One rather good answer is that SABSA follows completely the philosophy and principles of ISO 31000: Risk Management. This is the international gold standard of risk management as a business discipline. It makes clear that risk is concerned with the uncertainty of outcome and is thus neutral. There are both opportunities for gain and improvement, and threats of loss or damage. Good risk management is all about creating a balance in which the gains outweigh the losses, and in which business performance is optimised.
ISO 31000 also makes it clear that risk management as an activity is not something separate, but something to be embedded in every aspect of business decision making and business management. You cannot put ‘risk management’ on the side and attend to it some of the time. It is by definition something intrinsic in doing business. Without risk there would be no business. Business is built on seeing opportunities and exploiting them for business advantage. The threats are a necessary part of the whole picture and come with the territory. In this context ‘business’ is any type of human corporate activity – whether for profit or for public service, government, military, charity, anything.
Arguably risk management is part of everyday life for every human being. From the moment of conception in the womb to the moment of death, life is a string of opportunities and threats. Living a successful life means managing these risks at all times of life, and creating a balance, whether it be an individual life, a family life or a corporate life. Every decision is a risk decision – shall I do this thing or not? Or should I do something else? Doing nothing also has risks, so risk is unavoidable in life. Consider what life would be like if there were no risks – it would not be life. Life means you have to face risk and manage it all the time. Otherwise why would you get out of bed and do stuff? What drives life and living is the inherent risk that it implies. ‘Risk’ and ‘life’ are closely coupled concepts.
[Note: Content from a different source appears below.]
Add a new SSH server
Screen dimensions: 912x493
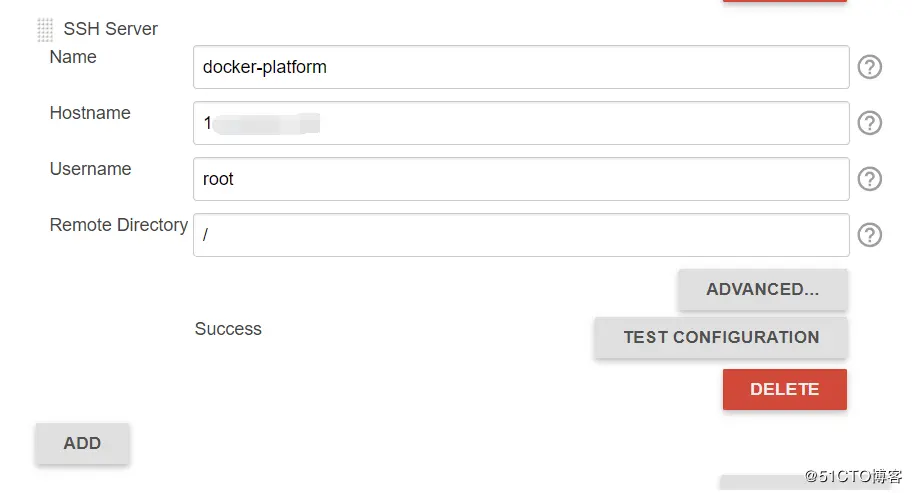coord(82,443)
Without risk there could be no such thing as ‘life’, and the struggle that is implicit in staying alive and competing with other life forms for survival of both the individuals and the species as a whole.
Risk is experienced on several levels: strategic risk (long-term effects such as what career shall I choose? Shall I get married to this person?); tactical risks (medium term projects and programmes, such as where should we go on holiday this year? Should I apply for new job to enhance my career?); and operational risks (immediate and short term – such as is it safe to cross the road now? Is this food good to eat?).
Now we begin to see the granularity of risk, how it is both pervasive and at different levels of significance in life. Almost paradoxically it is the operational risk that is the most dangerous to handle. Strategy and tactics can be changed and recovery is possible after poor decisions, but a poor operational decision can kill you dead long before the strategy and tactics have time to take effect. That is why operational risk management is so important in business management and life management. SABSA mostly concerns itself with all aspects of operational risk management, providing operational performance targets and monitoring of performance against those targets on a regular basis. That is why SABSA is such an important framework to be applied in a modern business environment.